Stored data entries
..........

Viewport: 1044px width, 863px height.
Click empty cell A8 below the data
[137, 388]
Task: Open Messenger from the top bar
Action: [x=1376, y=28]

..........

[Activity]
Going line by line, copy the data above exactly.

[Answer for the task]
Viewport: 1044px width, 863px height.
Click empty cell A8 below the data
[137, 388]
Task: Open Messenger from the top bar
Action: [x=1376, y=28]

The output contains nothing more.